Do you think the completely different personalities of your dad and Dave back in the day was a part of creating the magic of those songs and albums?
“I’m sure to a certain extent. Kind of like an opposite attract type situation, but they have the same end goal in mind of making awesome music. I’m sure.”
You’re coming out with your own album and you also have the name Mammoth… can the name Van Halen sometimes be a burden? You’re you and people have these enormous expectations of what that name means?
“Oh, for sure! I think it’s a crazy shadow to be under, because you’re just gonna live behind all the people’s expectations instead of being able to stand on your own. I think that’s why I’m trying so hard to stand on my own as a musician. There are benefits and burdens to the whole thing. Sure, the name does help open some doors, but I don’t think it helps to keep them open. I think it’s one thing if you get opportunities because of your name, but it’s another thing to actually stay around and last. There’s no staying power. You have to be able to back it up.”
Going back to that time when you played your first show with Van Halen. You had been rehearsing like two shows every day. Your dad and your uncle must’ve thought so highly of you and that you would actually pull it off even though you were just 16?
“They put a lot of trust in me and I think that shows you the legitimacy of it all. If they were comfortable having me involved they must’ve been very confident and I thank them for that, for giving me that opportunity. That they had the faith in me to pull it off.”
You must’ve been nervous as hell at that first gig.
“Definitely, but at a certain point there’s just so many people that you just kind of shut the world off and focus on playing.”
Is that really it?
“Yeah, at that point in my life, absolutely.”
Did it take several shows before you felt that you really locked in on it?

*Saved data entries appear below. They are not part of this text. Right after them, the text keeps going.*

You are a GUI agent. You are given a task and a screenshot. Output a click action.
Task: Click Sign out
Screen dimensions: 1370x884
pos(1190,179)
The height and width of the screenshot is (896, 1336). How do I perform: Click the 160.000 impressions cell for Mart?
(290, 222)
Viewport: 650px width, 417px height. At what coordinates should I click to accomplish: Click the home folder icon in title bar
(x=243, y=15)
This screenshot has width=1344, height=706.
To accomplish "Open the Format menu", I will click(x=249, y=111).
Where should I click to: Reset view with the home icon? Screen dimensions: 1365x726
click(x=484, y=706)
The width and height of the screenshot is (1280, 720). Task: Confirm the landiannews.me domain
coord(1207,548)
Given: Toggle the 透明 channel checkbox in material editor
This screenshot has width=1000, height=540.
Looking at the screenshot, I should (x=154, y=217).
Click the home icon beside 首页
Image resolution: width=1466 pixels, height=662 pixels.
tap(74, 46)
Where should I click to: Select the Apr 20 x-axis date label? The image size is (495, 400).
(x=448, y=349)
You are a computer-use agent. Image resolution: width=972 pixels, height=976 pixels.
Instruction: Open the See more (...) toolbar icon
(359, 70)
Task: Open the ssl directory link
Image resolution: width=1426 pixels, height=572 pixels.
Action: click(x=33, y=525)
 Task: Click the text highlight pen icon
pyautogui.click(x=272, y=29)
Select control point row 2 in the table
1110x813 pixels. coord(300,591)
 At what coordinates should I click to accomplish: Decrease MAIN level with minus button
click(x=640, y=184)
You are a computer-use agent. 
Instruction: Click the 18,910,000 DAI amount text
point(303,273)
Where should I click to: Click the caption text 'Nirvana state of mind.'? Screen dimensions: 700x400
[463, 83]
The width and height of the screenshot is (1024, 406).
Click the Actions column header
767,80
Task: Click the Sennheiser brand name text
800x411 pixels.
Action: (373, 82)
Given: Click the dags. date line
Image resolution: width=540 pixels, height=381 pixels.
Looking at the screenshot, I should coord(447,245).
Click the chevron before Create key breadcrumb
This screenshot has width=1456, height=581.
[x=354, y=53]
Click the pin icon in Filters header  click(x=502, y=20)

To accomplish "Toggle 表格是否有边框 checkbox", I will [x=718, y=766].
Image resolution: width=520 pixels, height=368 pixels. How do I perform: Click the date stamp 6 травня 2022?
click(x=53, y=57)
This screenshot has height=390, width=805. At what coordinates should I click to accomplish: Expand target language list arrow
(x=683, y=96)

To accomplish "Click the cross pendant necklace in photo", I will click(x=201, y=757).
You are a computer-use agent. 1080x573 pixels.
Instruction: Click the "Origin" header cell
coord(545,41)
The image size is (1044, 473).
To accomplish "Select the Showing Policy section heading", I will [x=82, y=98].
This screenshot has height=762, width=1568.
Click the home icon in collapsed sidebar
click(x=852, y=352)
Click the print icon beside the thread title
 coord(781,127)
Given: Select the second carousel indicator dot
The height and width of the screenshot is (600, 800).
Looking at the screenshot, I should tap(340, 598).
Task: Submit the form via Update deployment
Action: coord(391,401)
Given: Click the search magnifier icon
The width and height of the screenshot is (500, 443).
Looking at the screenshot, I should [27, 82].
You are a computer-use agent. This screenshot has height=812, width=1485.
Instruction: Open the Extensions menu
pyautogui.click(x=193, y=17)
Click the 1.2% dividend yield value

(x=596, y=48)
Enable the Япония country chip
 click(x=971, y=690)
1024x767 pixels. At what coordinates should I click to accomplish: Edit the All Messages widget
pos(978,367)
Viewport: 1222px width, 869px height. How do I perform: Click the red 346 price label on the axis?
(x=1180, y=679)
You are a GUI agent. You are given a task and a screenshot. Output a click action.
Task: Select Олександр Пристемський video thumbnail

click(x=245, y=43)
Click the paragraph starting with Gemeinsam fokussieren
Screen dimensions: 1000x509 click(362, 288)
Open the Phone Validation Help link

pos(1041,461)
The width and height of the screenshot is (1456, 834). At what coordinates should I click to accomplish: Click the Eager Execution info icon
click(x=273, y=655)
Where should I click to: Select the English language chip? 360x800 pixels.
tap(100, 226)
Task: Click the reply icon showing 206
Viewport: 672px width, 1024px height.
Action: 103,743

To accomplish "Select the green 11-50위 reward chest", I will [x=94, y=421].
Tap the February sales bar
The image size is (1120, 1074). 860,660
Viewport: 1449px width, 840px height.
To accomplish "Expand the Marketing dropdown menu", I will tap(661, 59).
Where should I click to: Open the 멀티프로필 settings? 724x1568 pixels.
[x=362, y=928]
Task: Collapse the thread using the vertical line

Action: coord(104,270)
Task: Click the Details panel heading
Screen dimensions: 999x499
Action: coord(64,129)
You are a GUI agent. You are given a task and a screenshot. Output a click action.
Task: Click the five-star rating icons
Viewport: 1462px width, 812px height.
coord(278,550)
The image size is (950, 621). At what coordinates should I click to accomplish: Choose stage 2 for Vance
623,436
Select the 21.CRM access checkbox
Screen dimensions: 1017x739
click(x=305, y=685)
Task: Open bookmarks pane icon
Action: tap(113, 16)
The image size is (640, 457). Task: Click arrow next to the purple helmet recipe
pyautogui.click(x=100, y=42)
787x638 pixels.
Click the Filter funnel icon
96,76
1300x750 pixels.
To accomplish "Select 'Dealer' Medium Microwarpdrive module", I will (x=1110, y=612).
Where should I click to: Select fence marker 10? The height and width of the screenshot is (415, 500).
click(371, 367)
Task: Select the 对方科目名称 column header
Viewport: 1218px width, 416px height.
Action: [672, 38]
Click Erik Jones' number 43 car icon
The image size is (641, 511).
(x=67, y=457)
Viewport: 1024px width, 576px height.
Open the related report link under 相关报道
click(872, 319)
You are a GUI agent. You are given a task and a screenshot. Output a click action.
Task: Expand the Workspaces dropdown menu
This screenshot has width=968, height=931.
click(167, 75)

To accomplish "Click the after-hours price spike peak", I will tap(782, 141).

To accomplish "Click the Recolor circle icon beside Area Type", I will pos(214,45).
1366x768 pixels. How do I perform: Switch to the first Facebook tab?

“I think that’s always what it is with every tour. You’re excited to just get a few in. You always want to see a tour like in the last third or last fourth. It’s second nature.”
Was there any song that was more difficult to play than others?
“Not really. It was more what was more fun to play. Dad and I had a lot of fun playing ‘China Town’ from ‘A Different Kind Of Truth’ (2012), a really fast and aggressive song.”
I think Bill Burr asked you about when you were rehearsing for the first time and if it was hard and you said it was nothing. Was it really like that?
“Yeah, it’s not like it’s too difficult and that’s not a slam on the music. It’s all about the groove. It’s not a complicated… it’s not like it’s Dream Theater or anything. It’s all about the groove and how you play it.”
Between those two massive Van Halen tours I always wondered what your dad was up to? Was he playing every day or down working in the studio?
“I think at that point in all their lives it was nice to reap the benefits of what they had been working on their whole life and be able to relax. I think that’s just something my dad wanted, but then in the last four or five or six years of his life, there was always some health issues. Whenever he was out of the hole and everything was ok, he just wanted to live life.”
He never talked about doing a solo album or something? Something that was completely different from the usual stuff he did?
“Not really. He was just happy being with Al.”
Do you hook up with Al on a regular basis?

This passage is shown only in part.